Selection >>
+--

Elasticsearch has a comprehensive Query DSL (Domain Specific Language) that is based on JSON for defining queries. The query DSL uses two separate types of clauses: leaf query clauses and compound query clauses.

  • Leaf query clauses – Like match, term, and range queries, leaf query clauses look for a specific value in a particular field. These queries can be used by themselves.
  • Compound query clauses –  these change the behavior of other compound or leaf queries, combine their results, and/or switch the context from the query to the filter. You can logically combine many queries, such as the bool and dis_max queries, or change the behavior of many queries by using compound queries, such as the constant_score and boosting queries.

For an overview on relevance scores, query context and filter context, see this guide.

Boosting a query will only return documents that match a positive query; it will minimize the score of documents that match the negative query.

What is a boosting query used for?

Boosting queries return documents that match a positive query while decreasing the relevance score of documents matching the negative query. You can demote specific documents with the boosting query without omitting them from the search results.

To better understand the query boosting use case, imagine that you have a set of search criteria and that a set of documents satisfies those criteria. There is a subset of these documents that has a certain characteristic that can be validated by an Elasticsearch query, and these documents must be pushed to the end of the list of results even though you want the user to see all of these articles. Therefore, we do a negative boosting using this query.

How to Implement Boosting Query

Boosting queries have three top-level parameters, which are:

  • positive: a required query object parameter that represents the query you want to run. Each document returned must match the query. It is the main query that defines the criteria on which the documents are to be returned.
  • negative: a required query object parameter that represents the query that was employed to reduce the relevance score of documents that matched. The boosting query determines the final relevance score for the document in the following manner: if a returned document matches both the positive query and the negative query, take the initial relevance score from the positive query, and multiply it with the negative_boost value.
  • negative_boost: a required parameter of type float. The relevance scores of documents that match the negative query are reduced using this floating-point number, which ranges from 0 to 1.0.

Negative query results are multiplied by a value between 0 and 1 called the “negative_boost”. The value of the negative query is reduced to a quarter of the value of a positive query if the negative_boost is set to 0.25; to half at 0.5, to one-tenth at 0.1, etc. As a result, you have a lot of flexibility in how you grade your queries.

In the example below, the boosting query allows us to still include results that appear to be about the C++ programming, but to downgrade them lower than they would otherwise be.

+--

Answer these questions from the boosting query text:
1. Which two types of clauses does the Elasticsearch Query DSL use?
2. What are the three top-level parameters of a boosting query?
3. Within what range does the negative_boost value fall?

Data shown >>

+--

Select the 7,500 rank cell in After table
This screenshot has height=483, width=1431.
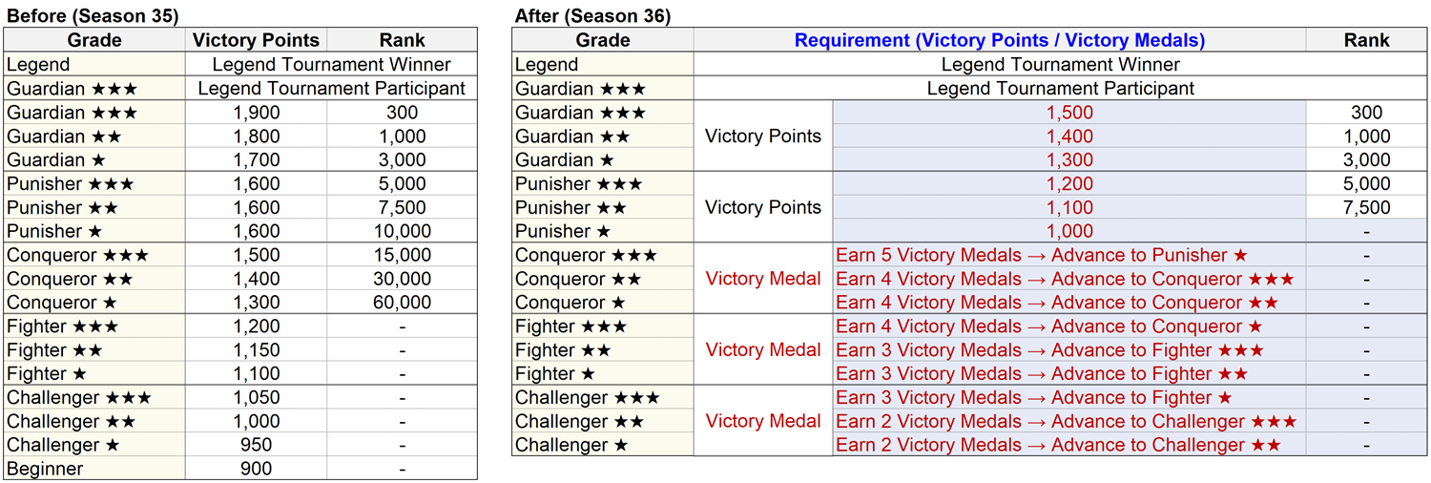[1366, 207]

+--

Answer to the problem >>
1. Leaf query clauses and compound query clauses.
2. positive, negative, and negative_boost.
3. From 0 to 1.0.